Ritengo che la seconda Amministrazione Trump abbia come priorità, per motivi di indebolimento del Sud globale e della Cina, la creazione di una relazione stabile e convergente tra Arabia saudita ed America che implica un accordo tra la prima ed Israele, come fece nel 2019 con gli Accordi di Abramo tra Emirati – via consenso nascosto saudita - ed Israele stessa. Ciò implica, però, che i sauditi debbano mostrare una capacità di tutela per gli islamici nei dintorni di Israele per non perdere la guida del mondo islamico sunnita attraverso la creazione di uno Stato palestinese. Hanno già dichiarato questa condizione. Per Israele è un problema perché l’esito pacificante della forma statuale della Palestina dipende dalla possibilità di una conduzione non condizionata da formazioni estreme, scenario incerto. Infatti l’Autorità palestinese ha da qualche tempo ordinato alla sua milizia di attaccare le diverse formazioni jihadiste alberganti nel suo territorio, ma la forza di tale Autorità è insufficiente. In teoria sarebbe meglio che la Giordania si prendesse una parte della Cisgiordania ed accettasse, con contributo finanziario internazionale, una migrazione dei palestinesi lì residenti, lasciando ad Israele la parte più densa di insediamenti ebraici. Ma Amman non vuole troppi palestinesi in casa propria (ne ha già massacrati tanti ai tempi del “Settembre nero”). E l’Egitto non vuole Gaza per lo stesso motivo, pur avendo la striscia potenziali diritti su enormi giacimenti di gas nel fondo marino prospiciente. Per tale motivo alcune nazioni sono disposte a mandare truppe di pace per rendere inoffensiva Gaza. Ma se si vota a Gaza c’è il rischio che vinca una seconda Hamas, con altro nome, ed Israele potrebbe trovarsi un nemico peggiore, tutelato dal diritto internazionale. Pertanto, la tregua a Gaza ha uno scenario aperto e lontano dall’essere chiuso.

Si potrà chiuderlo?
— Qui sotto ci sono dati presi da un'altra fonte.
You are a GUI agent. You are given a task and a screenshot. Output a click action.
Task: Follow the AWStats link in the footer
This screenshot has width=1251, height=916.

Sì, con un doppio scambio: a) l’America deve soddisfare almeno alcune richieste dell’Arabia; b) Israele è un potere nucleare già ben armato ed una convergenza con l’Arabia contro l’aggressività iraniana – ripotenziata dal recente accordo con Mosca che ha un’appendice riservata inquietante – sarà possibile, correlabile con l’accordo tra Arabia ed Usa. L’Italia? Ha interesse al collegamento tra India e Mediterraneo via penisola arabica (oltre che via Mar Rosso) ed al crollo del muro del Mediterraneo stesso tra coste Sud, Nord ed Est. Va bene che offra truppe di pace a Gaza, sviluppi partenariati sistemici con Egitto, Algeria ed altri, ma dovrebbe coordinarsi di più con l’America ed Israele, formando un triangolo di contatto, Pitagoras Horizon.